NE Scotland, Orkney & Shetland

Aberdeenshire farmer wins case to reclaim £1m in VAT

Sheep Image copyright Getty Images
Image caption The legal fight involved agricultural subsidies

An Aberdeenshire farmer has won a case at the UK Supreme Court to reclaim VAT payments of more than £1m.

Frank Smart, of Torphins, was in a lengthy legal battle with the HMRC involving farm subsidies.

Under EU regulations, farmers could trade in units of single farm payments for land they were not farming.

Mr Smart claimed he should not have paid VAT on a £7.7m transaction to buy more than 34,000 units.
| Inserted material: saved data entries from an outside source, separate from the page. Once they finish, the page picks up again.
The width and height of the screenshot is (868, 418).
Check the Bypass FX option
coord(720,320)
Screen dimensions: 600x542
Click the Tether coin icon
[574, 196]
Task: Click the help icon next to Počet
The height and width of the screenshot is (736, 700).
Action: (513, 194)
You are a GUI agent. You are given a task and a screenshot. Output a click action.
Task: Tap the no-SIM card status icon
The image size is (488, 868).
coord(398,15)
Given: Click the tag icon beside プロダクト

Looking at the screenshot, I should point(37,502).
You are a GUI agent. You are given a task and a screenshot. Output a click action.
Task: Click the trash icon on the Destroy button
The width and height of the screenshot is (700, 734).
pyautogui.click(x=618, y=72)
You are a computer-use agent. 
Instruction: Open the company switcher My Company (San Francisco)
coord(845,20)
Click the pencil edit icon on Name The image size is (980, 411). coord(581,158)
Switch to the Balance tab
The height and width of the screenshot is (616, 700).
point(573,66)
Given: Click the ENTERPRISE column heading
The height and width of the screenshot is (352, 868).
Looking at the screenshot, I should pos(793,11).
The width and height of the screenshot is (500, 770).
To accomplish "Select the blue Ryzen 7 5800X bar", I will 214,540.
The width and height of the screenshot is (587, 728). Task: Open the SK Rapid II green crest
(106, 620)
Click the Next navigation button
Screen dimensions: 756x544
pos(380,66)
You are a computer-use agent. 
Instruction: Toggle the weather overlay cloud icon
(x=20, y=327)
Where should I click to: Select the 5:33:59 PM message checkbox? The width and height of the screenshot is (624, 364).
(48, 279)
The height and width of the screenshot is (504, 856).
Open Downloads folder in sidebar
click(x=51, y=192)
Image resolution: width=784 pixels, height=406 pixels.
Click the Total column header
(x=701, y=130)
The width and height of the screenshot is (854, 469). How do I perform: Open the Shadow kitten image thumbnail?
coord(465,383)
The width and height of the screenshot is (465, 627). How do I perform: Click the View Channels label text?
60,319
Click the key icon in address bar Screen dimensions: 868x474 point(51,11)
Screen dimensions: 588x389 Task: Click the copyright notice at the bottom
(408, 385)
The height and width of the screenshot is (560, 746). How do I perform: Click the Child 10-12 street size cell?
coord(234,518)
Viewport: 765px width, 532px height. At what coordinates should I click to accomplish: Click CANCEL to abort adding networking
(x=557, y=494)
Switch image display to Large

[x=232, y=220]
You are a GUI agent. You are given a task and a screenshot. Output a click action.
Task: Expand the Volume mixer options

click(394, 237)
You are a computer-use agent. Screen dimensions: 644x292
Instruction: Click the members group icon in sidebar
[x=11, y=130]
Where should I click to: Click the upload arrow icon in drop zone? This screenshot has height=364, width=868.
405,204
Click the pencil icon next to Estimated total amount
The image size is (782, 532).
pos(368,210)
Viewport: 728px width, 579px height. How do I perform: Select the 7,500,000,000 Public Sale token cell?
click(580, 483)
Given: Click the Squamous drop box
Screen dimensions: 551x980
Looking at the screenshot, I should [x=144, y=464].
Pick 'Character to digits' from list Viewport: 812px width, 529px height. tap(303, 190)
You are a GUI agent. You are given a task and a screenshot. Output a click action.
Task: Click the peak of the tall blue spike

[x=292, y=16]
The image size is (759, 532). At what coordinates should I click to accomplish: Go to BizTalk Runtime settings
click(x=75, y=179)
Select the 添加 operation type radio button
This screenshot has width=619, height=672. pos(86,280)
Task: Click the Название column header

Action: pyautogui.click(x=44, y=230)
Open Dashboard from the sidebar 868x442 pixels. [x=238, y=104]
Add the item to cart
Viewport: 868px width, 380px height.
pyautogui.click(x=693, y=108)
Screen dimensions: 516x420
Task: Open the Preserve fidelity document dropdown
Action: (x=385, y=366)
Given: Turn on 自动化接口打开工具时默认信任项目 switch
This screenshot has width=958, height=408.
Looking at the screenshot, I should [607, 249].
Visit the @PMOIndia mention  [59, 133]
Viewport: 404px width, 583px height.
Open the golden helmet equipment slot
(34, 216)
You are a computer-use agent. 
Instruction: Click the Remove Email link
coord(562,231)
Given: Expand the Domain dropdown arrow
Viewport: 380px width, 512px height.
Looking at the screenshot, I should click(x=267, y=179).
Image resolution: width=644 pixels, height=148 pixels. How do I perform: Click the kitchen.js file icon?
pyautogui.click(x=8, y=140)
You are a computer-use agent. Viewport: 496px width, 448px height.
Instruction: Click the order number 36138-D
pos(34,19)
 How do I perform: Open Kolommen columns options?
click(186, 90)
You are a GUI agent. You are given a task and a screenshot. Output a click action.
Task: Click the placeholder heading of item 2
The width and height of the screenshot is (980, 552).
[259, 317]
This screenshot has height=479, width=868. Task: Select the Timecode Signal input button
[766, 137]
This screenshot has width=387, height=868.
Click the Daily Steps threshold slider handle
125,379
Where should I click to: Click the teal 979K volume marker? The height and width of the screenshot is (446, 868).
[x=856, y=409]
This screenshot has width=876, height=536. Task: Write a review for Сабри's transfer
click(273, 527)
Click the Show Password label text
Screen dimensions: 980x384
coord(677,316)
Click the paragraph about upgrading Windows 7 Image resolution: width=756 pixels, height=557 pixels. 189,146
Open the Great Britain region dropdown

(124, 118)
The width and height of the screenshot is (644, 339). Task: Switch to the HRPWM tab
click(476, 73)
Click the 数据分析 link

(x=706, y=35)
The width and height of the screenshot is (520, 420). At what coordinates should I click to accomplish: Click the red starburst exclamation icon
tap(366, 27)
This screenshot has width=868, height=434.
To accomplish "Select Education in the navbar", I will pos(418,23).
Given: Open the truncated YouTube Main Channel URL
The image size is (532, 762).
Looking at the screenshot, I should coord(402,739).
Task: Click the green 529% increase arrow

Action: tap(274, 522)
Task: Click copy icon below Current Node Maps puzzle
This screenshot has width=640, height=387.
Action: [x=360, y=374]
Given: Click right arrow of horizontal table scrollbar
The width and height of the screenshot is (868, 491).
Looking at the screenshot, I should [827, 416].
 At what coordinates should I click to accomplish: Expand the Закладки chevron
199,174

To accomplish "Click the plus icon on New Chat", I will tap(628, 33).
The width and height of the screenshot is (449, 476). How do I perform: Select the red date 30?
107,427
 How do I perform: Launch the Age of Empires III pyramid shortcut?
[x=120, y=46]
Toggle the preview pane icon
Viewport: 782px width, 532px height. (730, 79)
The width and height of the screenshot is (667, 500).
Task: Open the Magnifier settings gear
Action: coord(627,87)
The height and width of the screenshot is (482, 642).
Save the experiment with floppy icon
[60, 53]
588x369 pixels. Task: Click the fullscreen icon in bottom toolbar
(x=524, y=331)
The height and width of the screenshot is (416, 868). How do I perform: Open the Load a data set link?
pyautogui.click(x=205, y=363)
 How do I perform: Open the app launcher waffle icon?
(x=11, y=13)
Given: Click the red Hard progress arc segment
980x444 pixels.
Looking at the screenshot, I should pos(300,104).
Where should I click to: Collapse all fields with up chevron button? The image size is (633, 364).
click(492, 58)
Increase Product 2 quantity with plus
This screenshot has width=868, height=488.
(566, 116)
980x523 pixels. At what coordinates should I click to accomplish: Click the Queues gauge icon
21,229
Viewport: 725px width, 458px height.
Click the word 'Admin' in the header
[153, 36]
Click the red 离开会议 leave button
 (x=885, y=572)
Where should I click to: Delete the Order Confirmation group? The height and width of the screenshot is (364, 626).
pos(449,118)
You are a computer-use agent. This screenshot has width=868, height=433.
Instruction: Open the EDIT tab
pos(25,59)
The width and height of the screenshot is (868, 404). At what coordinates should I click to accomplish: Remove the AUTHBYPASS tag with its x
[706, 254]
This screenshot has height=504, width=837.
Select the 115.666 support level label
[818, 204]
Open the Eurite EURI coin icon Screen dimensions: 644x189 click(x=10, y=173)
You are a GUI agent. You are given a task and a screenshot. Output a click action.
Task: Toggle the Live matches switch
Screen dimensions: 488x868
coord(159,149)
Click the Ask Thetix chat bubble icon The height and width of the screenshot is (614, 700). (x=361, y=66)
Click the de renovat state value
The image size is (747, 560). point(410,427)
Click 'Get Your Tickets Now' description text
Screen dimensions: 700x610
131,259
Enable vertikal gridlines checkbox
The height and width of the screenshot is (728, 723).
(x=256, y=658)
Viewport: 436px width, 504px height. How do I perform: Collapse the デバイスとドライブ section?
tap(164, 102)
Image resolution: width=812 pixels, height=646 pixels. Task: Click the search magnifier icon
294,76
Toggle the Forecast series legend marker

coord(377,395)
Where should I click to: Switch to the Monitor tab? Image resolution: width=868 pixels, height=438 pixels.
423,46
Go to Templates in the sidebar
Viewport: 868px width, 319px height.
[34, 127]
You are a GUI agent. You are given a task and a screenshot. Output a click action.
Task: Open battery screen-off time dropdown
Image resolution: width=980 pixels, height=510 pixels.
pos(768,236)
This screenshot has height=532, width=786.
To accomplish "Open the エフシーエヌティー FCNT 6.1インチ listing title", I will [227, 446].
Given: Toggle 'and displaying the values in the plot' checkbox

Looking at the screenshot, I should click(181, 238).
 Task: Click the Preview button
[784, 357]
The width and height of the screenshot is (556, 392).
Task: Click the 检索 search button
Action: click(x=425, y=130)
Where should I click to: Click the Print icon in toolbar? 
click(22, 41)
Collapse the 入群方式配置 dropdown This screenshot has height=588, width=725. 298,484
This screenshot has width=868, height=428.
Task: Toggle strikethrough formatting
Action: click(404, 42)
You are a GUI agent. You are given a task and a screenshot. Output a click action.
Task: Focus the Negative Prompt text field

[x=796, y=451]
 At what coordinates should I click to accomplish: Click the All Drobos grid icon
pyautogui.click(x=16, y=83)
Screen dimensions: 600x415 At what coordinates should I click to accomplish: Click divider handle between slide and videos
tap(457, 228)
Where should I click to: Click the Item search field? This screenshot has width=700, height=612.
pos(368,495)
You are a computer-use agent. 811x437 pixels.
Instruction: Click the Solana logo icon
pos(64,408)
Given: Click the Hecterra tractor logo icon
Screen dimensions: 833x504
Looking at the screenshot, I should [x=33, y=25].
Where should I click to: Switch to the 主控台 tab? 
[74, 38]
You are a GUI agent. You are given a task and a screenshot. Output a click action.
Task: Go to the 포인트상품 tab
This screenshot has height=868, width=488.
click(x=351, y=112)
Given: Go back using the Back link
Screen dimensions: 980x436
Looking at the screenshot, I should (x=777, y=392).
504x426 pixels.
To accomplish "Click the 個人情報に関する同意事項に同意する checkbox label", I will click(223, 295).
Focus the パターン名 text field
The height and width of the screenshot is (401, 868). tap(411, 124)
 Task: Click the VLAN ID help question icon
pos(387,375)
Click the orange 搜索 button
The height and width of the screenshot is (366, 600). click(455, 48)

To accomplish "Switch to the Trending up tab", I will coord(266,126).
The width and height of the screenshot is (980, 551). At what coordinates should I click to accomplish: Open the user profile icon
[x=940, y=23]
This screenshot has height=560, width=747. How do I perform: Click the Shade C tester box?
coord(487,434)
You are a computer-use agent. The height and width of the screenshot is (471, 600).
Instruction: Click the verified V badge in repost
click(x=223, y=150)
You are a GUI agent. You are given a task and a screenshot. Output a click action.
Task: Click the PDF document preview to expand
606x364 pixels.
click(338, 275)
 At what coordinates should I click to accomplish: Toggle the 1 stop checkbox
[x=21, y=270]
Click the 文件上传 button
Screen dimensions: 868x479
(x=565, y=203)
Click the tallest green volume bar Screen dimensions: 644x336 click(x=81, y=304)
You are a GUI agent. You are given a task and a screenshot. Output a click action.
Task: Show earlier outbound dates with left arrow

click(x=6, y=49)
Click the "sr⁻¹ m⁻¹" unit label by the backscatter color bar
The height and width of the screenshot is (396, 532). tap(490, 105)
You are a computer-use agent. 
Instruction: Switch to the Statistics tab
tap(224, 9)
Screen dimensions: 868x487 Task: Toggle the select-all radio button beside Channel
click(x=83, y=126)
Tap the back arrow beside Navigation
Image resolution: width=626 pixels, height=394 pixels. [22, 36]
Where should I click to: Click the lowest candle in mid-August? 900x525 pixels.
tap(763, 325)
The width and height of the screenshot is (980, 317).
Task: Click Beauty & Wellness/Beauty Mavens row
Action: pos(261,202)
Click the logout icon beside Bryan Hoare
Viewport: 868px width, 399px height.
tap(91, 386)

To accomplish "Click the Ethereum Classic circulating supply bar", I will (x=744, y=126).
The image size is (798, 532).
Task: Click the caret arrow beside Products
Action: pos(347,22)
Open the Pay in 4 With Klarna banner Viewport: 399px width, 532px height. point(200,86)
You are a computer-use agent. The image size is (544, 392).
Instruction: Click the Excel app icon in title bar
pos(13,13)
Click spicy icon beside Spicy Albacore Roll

In a judgement, the Supreme Court agreed.

Justices Lord Reed, Lord Wilson, Lord Hodge, Lord Briggs and Lady Arden dismissed HMRC's challenge the farmer's claim to VAT paid on the purchase.

In delivering the ruling on behalf of the court, Lord Hodge said the matter involved "a rather enterprising arrangement" over farm subsidies.

The judges said Mr Smart was entitled to a deduction of VAT because he bought the units in support of current and planned economic activities.

Mr Smart owns and is sole director of farming business Frank A Smart & Son Ltd (FASL).

With his wife he also runs a farm near Torphins, which is leased to FASL.

'Took advantage'

Single farm payments were agricultural subsidies paid by the Scottish government between 2005 and 2014 to farmers who met the criteria.

When the scheme started, farmers were allocated initial units of entitlement to single farm payments, or SFPE.

SFPEs could be traded and a market in them "developed", according to the Supreme Court.

FASL "took advantage of the market" in SFPE units to accumulate a fund for the development of its business.

It spent about £7.7m between 2007 and 2012 on purchasing 34,377 SFPE units.

In this period FASL paid VAT on the SFPE units which it bought and sought to deduct or claim repayment of the VAT as input tax.

HMRC refused to allow FASL to deduct VAT more than a million pounds in its returns between December 2008 and June 2012.

FASL won an appeal against the HMRC, with Mr Smart arguing that the money claimed back would be used to pay off his company's overdraft and also invested in growing the business, including the development of a wind farm and purchasing other farms.

The HMRC lodged its own appeal but lost and the dispute went to the Supreme Court.